The Original Print of “Suspiria” Was Missing For Decades. Now It’s Coming To Portland.

"Suspiria" is a strange film.

(Suspiria)

Neil Calderone uncovered the holy grail of film prints. Just don't ask him how or where.

For decades, the 35 mm original cut of baffling, proto-slasher arthouse flick Suspiria was perhaps the most sought-after print in the world. When Dario Argento's film was released in 1977, it was a sensation around the world—with a haunting music-box score and unprecedented gore heightened by lurid Technicolor red. But that version went missing just a few years after the film's release.

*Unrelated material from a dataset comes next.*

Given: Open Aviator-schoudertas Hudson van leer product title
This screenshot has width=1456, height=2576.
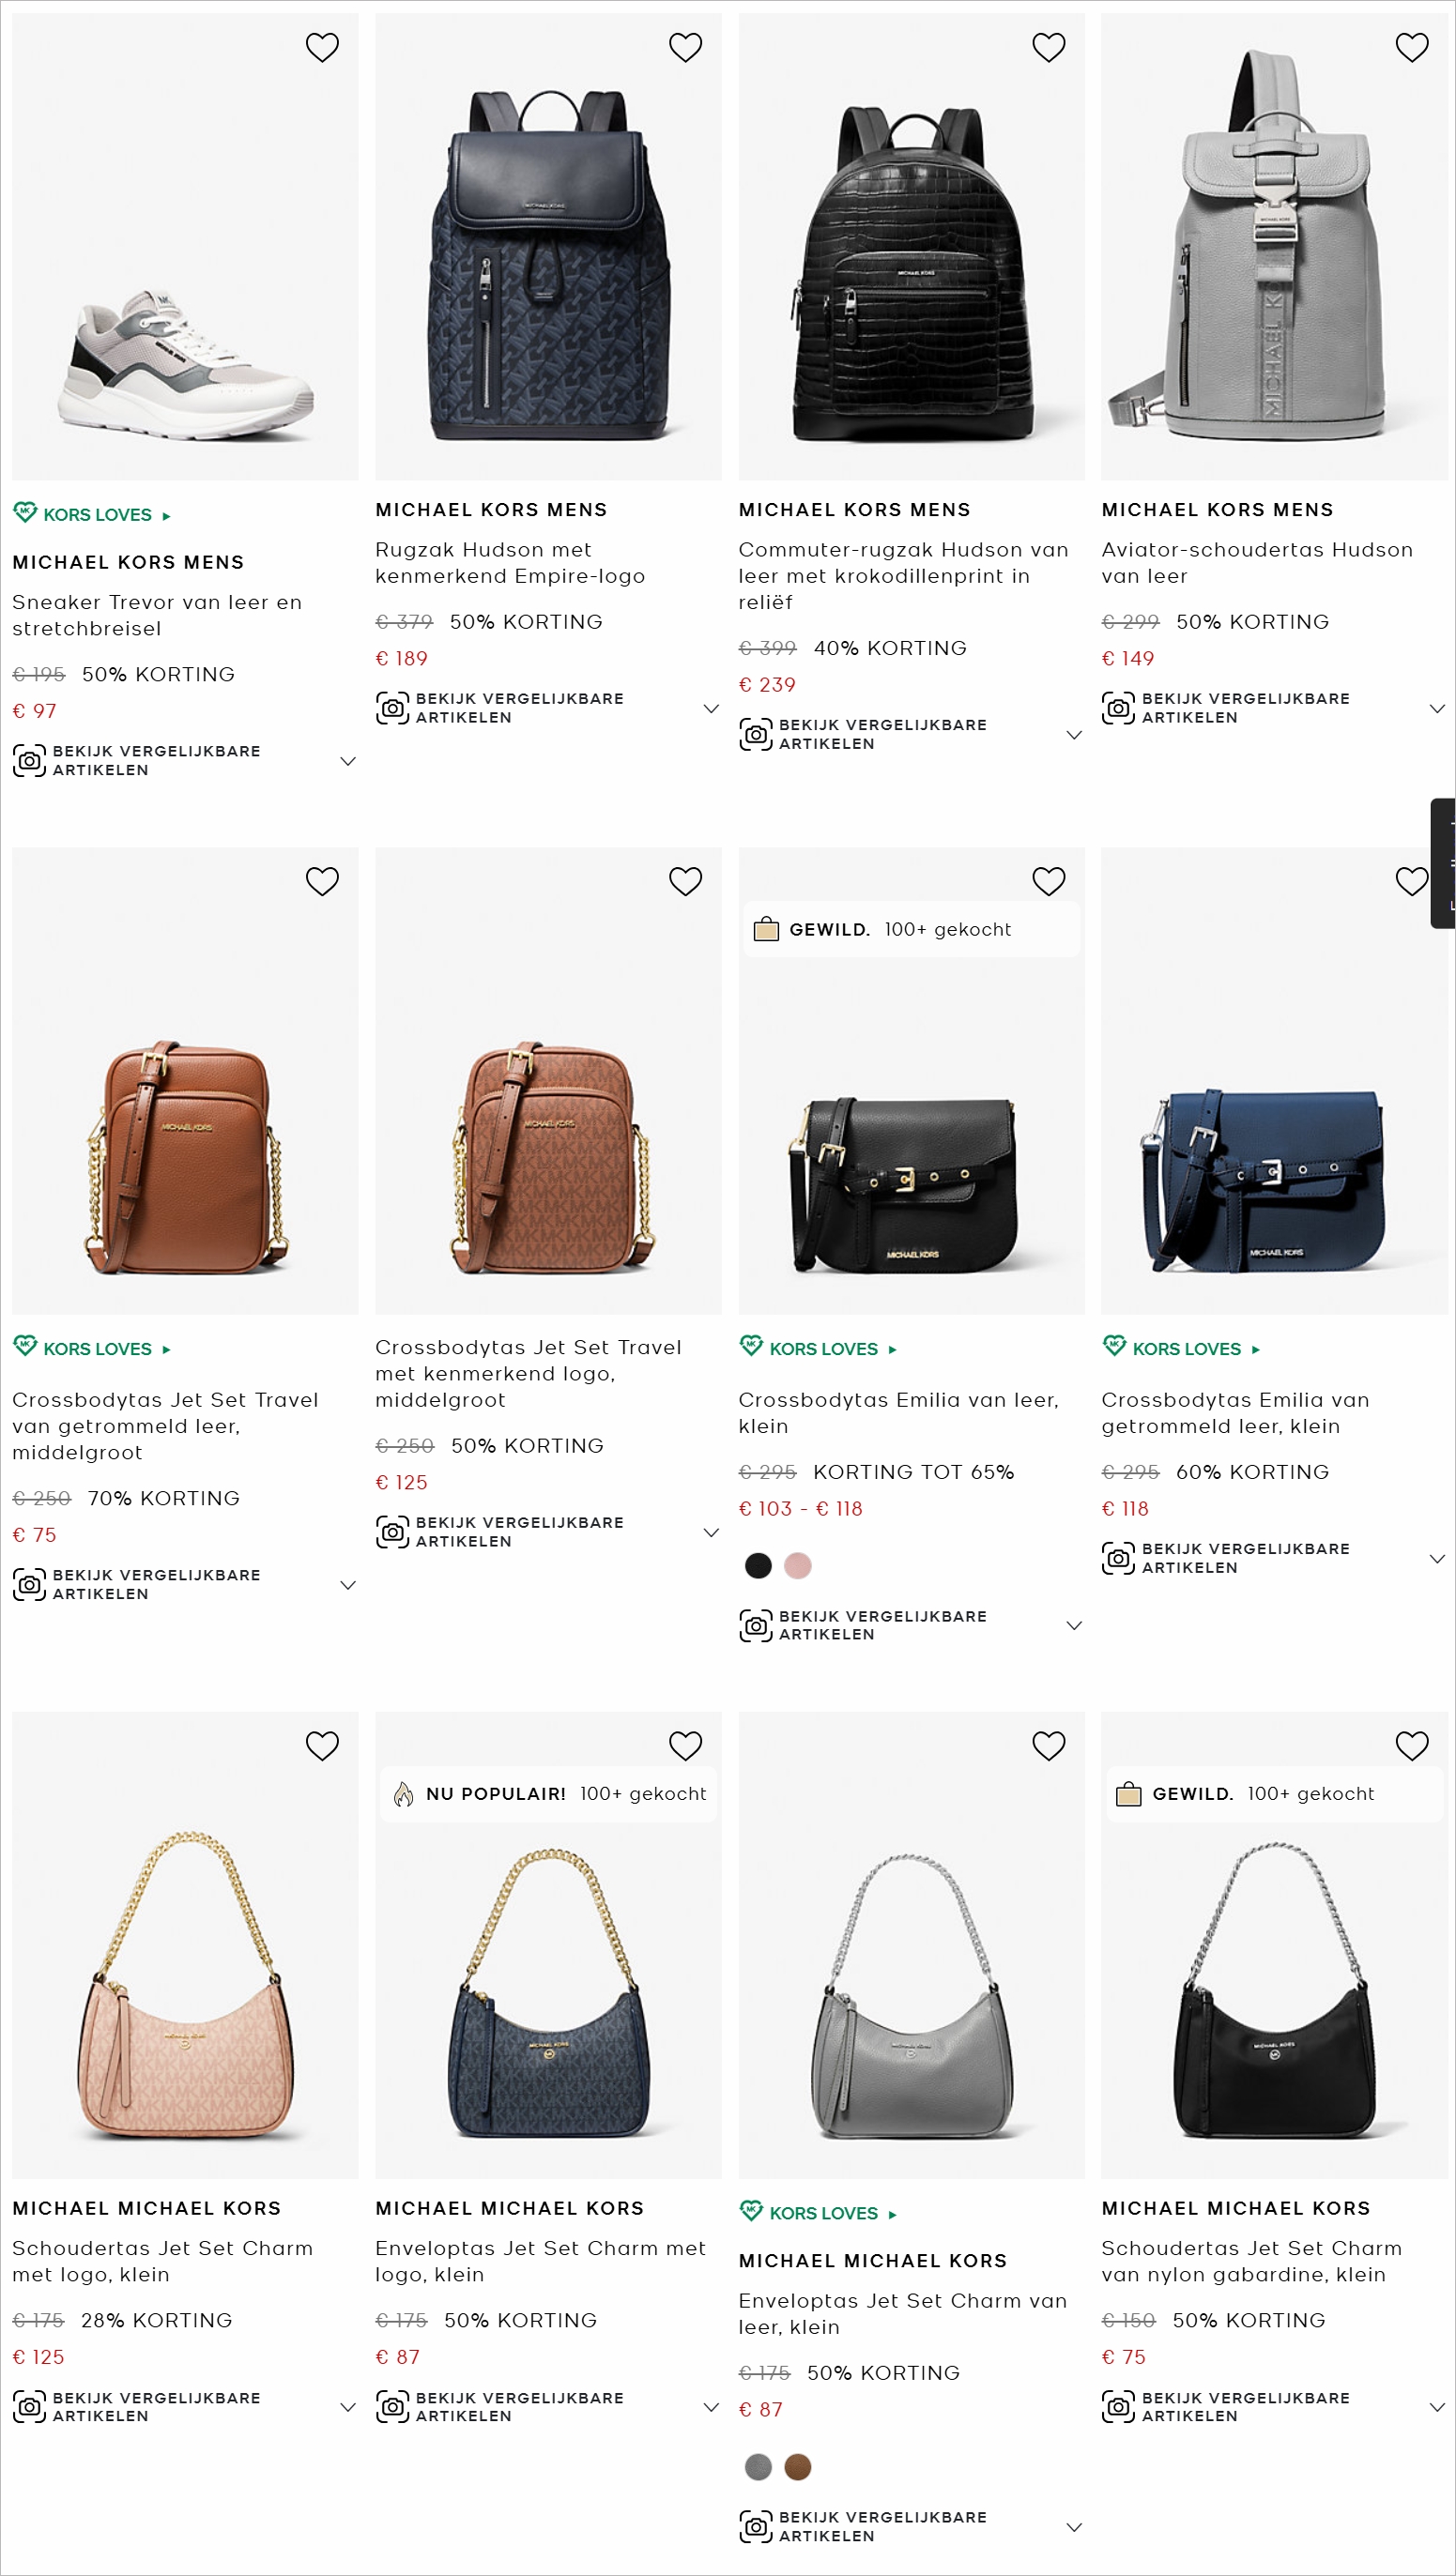Looking at the screenshot, I should pos(1256,562).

The version that Calderone found had gone untouched since the film's initial release in the late '70s. Officially, Calderone rescued the print from an abandoned Italian cinema. But when asked for any other details—when he actually found it, what he was doing in Italy—Calderone is tightlipped.

"No comment," is all the Chicago high school teacher offers.

The print is now on tour and will screen at NW Film Center in December.

Until now, the only available version of the film has been a shorter, poorer-quality print dubbed the American Cut, which hasn't been screened in Portland since 2004. When the first of NWFC's three screenings of the original cut was announced midsummer, tickets sold out in under two hours.

Suspiria is a strange film. It follows an American ballet student who enrolls in a prestigious dance academy in Germany, only to find that the inhabitants, some of whom are supernatural, aren't who or what they seem.

Its groundbreaking violence helped birth the slasher genre, and director Argento's twisted imagination imbues the film with a macabre sense of dread. It's a gorgeous movie, full of oneiric images drenched in blood red. "His use of color in Suspiria and the cinematography are just stunning," Calderone says.

Calderone has been collecting film prints for five years in his spare time, and loaning them to theaters for free. His collection now includes more than 100 35 mm prints, and in 2011, he co-founded the Chicago Cinema Society, a programming organization focused on rare films. Suspiria is its crown jewel.

"There's one set of film collectors…who never loan their prints to theaters," he says. "No one's able to see them. It's sad." But collectors regularly trade with one another, and Calderone says he's been able to get prints into circulation by exchanging films with other collectors.

"You could have a person that mainly collects 35 mm horror films but might have…a rare Charlie Chaplin print that just happened to show up on their doorstep through some deal," says Calderone. The obsessive culture of print collectors—and their occasionally possessive tendencies—is part of why Calderone is keeping Suspiria's origin a secret.

After he found the print, Calderone spent a week trying to confirm its authenticity.

"I got a little paranoid, so just to make sure, I ran every single reel on my 35 mm rewind bench," he says. "I just needed to make sure everything was there. No footage cut out or anything." It took several hours spread over multiple days. Remarkably, outside of adding subtitles, the Suspiria print needed no edits or repairs.

Despite all the secrecy surrounding the print, Calderone is just hoping for the most part that Suspiria's magnificent visual palette comes through on a physical format.

"The best way to see a film that was shot on film is to see it projected on film," he says. "Some people [will] love it just for that."

SEE IT: Suspiria will screen at NW Film Center's Whitsell Auditorium, 1515 SW Park Ave., nwfilm.org. 9:15 pm Friday-Saturday, 7 pm Sunday, Dec. 1-3. $9. Saturday show sold out.